虚弱生産士は今日も死ぬ ―小さな望みは世界を救いました―
聖獣祭終篇 その17
今さらだが、俺はここだと金持ちである。
蘇生薬や万能薬を希釈した(それでも効果が絶大な)ポーションを売り捌いた結果、億万長者になれるほど儲かっているからだ。
正直、お金でなんとかできる問題なら大抵はクリアできるといっても過言ではない。
というわけで、せっかくなので【商人】や【見習い商人】を用いて購入をしていた。
お金には困っていないが、交渉したうえで買う経験を持つことが条件な職業もある。
やはり商人にとって、そういった成功経験が必要なのだろう。
「コピーしておいた【非業商人】さんの職業効果も使えるからなー。システム頼りで商売するなら、俺ってだいぶ厄介だな」
この世界の商人たちは、スキルを駆使して商取引を繰り広げている。
計算を素早く済ませたり、相手になんとなく安く売らせたりと……いろいろ可能だ。
とはいえ、相手に働きかける方には成功判定が存在する。
口の巧さは大前提、加えてスキルレベルの高さや種族・職業レベルの差で決まるのだ。
そのうえで、成功判定によって促される相手の要求を受け入れるかどうか。
成功しても、絶対に要求が通るわけではない……交渉のシステムは複雑なのだ。
「俺の場合、交渉は最上位職業の補正を受けているし、複数の[称号]をセットできるから単純に成功率が高い。そして何より、そもそも俺に成功判定って無意味だからな」
《判定は絶対ではありません。最終的な判断は個人に委ねられます、そして、外部からの干渉で変化を促すことが可能です》
さすがは『SEBAS』な──略してさすセバな案件だ。
他人の意見で考えが変わったなら、変わった意見も訂正させればいいだけのこと。
俺よりも優れた商人なんてごまんといる。
職業能力を拝借した【非業商人】さんのように、相手に損をしたと思わせない者たちこそが優れた商人。

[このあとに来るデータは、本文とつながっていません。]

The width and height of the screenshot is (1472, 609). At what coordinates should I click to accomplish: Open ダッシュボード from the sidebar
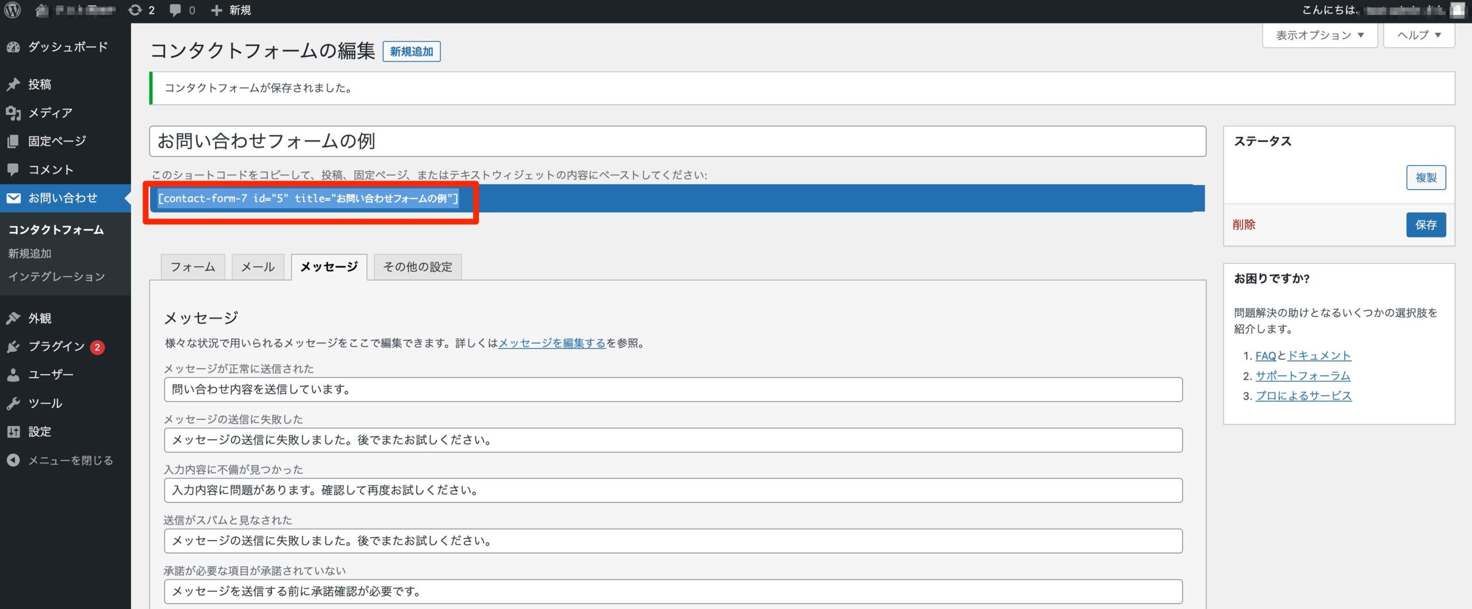click(67, 47)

彼らはスキルに頼るだけではなく、自身の弁舌や表情などの現実では必須のテクニックも磨いているのだ。
そこにそれらの当たり前をこなすことで、得られる経験値を使い育ったスキルや職業の補正も働き、交渉はより上手くいく。
彼らはより商業を発展させ、時にぶつかり合い……これまた当然ながら、強者同士で商取引を行うことで経験値を増やし、さらに経験値を貯めていくのだ。
「こういう出店の人ならともかく、デッカイ店をやっている商会長なんかを相手にしたらポッキリだよ。本当、【非業商人】さんにも何度全部任せてしまいそうになったか……」
《彼は非常に優れた商人です。旦那様だけでなく、その繋がりを見せたうえで【情報王】とも正当な取引が行えるのですから》
「みんなに等しく同じ態度で……ってのは、なかなかできないよな。何かしらしこりが生まれれば、それを意識してしまう。それを見せないでできるのは……どれだけの経験を積めばいいのかな」
なんて思い出話を『SEBAS』としながら、アイテムを買い漁っていくのだった。